We are firmly stuck in the Diamond Lake vortex. But why not? There’s free camping, a semi-stocked store and pizza place within walking distance, our own personal his and her’s bathrooms with flushing toilets and heat, a water spigot, and a lakeshore 2 minutes away to go swimming from and watch sunsets. It’s rare to find such luxury. Plus, we had a few days to kill.
Mt. Bailey watches over the lake from the west, yet another 8,000+ foot Cascade volcano. When we both mutually decided that Theilson probably would be more scary than fun, we set our sites on Bailey. Plus, it was technically open to bikes, so we could ride as far as was fun, ditch the bikes, and hike the rest of the way.
We slept in, which was lovely because the sun had been up for two hours by the time I emerged from our little tent, and the air was beautifully warm.

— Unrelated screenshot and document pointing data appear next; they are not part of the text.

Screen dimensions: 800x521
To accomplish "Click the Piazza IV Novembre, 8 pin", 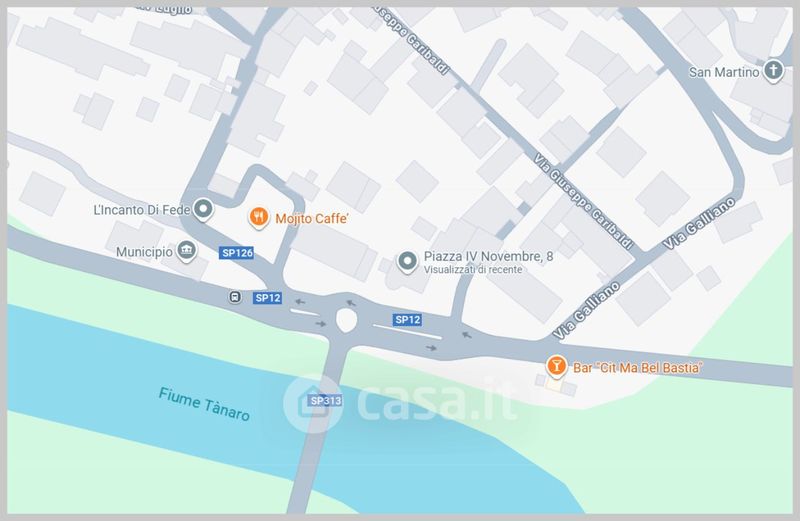I will tap(407, 262).
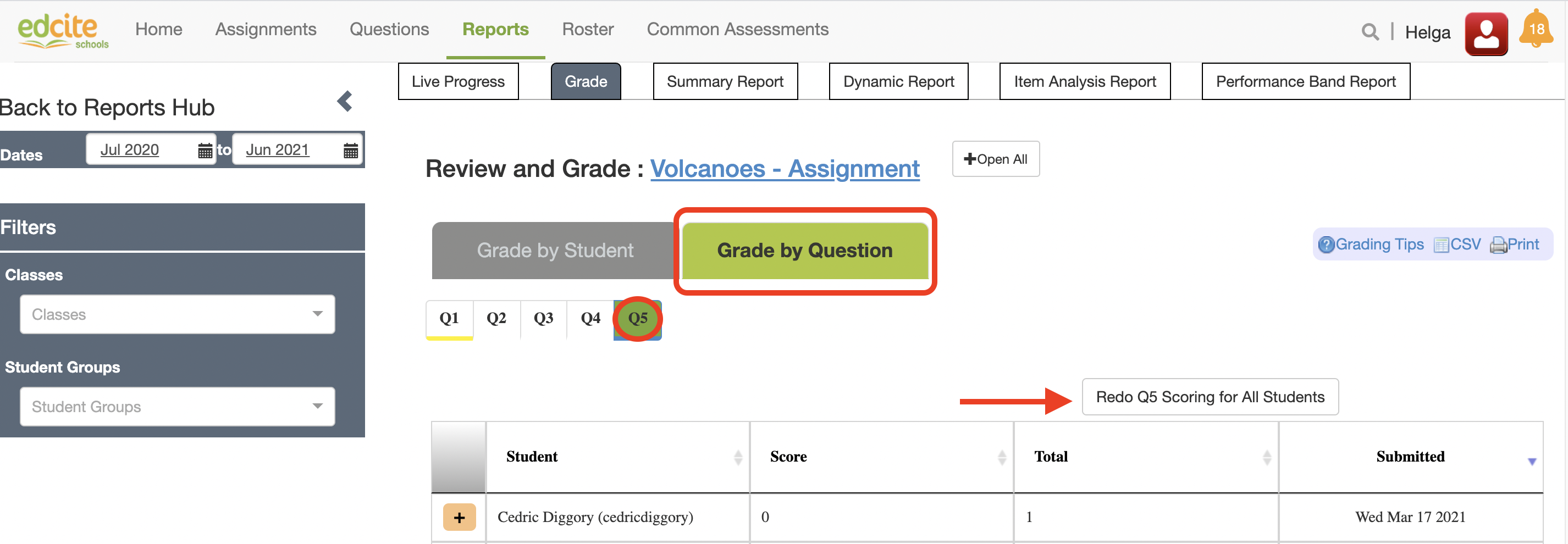Export the report using the CSV icon
The height and width of the screenshot is (544, 1568).
tap(1442, 244)

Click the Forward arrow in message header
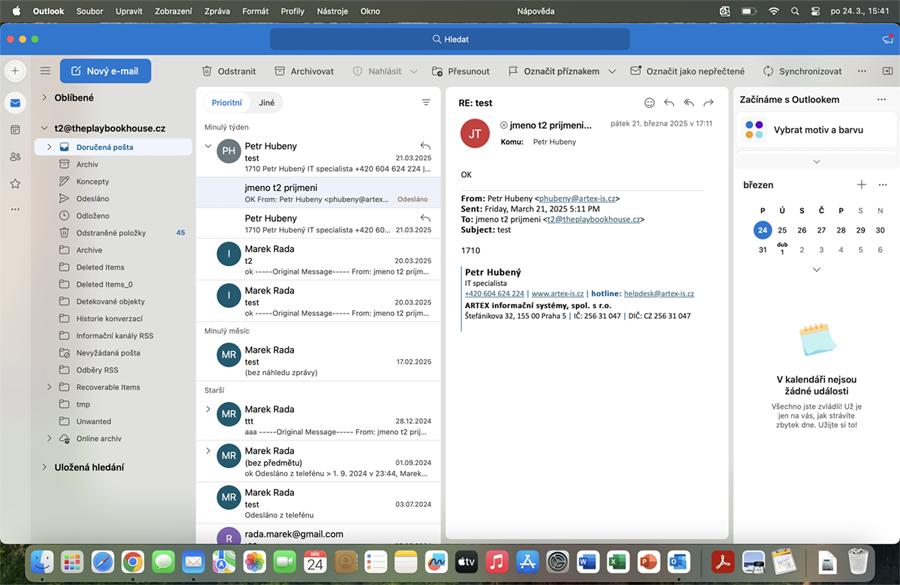coord(708,103)
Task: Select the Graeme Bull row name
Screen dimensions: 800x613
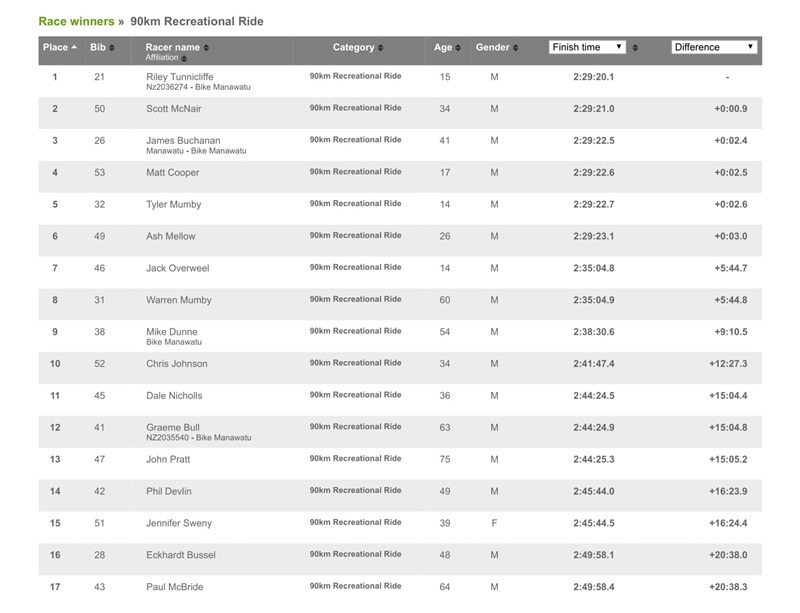Action: pos(173,427)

I love warm camping. I love warm camping. I love warm camping.
We knew they served breakfast at the lodge on the other side of the lake, so we set out for the 3+ mile pedal through the campgrounds. The sheer amount of stuff that people bring camping amazes me. They guy who had a car cover took the cake, though the site that had 4 family-sized tents was close in the absurdity.
Breakfast was delicious simply because it contained eggs and wasn’t oatmeal.
Back at camp, we loaded shoes onto bikes and headed out on the bikepath that goes around the entire lake. Turning off the bikepath, we crossed our one road and got on the Silent Creek trail, which meandered up a, well, a fairly silent and amazingly clear creek.
Then onto the Mt. Bailey trail. While steep, it was well-built and we were able to crank out the altitude while still on bikes. Even after crossing the forest service road that we thought would be the end of pedaling, we were able to get another 500 vertical on bikes before things started to get techy.
“I’m done. I’m hiking.” I declared at first dab. The trail, up to that point, really had been that rideable. We lucked out at our stopping point, as the trail rapidly became non-ridable and steep. I was happy to be on feet.
We passed a crater that is usually filled with snow.
We gained the ridge overlooking the lake.
We traversed along a layered rock fin until the final leg to the summit.
We were able to hold off the fast-hiking, very serious seeming woman who we’d passed while pedaling and then had nearly caught us while we were transitioning. Competitive hiking, funny shit.
She left the top a few minutes before us and we had to put in a concerted running effort to get her back into sight just shy of the bikes.
Downhill running is fun.
We switched back into bike shoes and continued down.
The bike descent was *awesome*. Best one we’ve done this trip, hands down. Beautiful flow, perfect steepness, duffy. What an unexpected surprise.
It was a million degrees back at the lake, so stop one was a swim in the lake. Then Scott made good on losing a bet on whether we’d be able to see the waters of Crater Lake from the top and bought me a scoop of ice cream. We were no where near being able to see that sparkling blue. Reading. Stretching. Opening a can of beans without a can opener. Mac and cheese.
Tomorrow we move on. There are hot springs to soak in and trails to ride.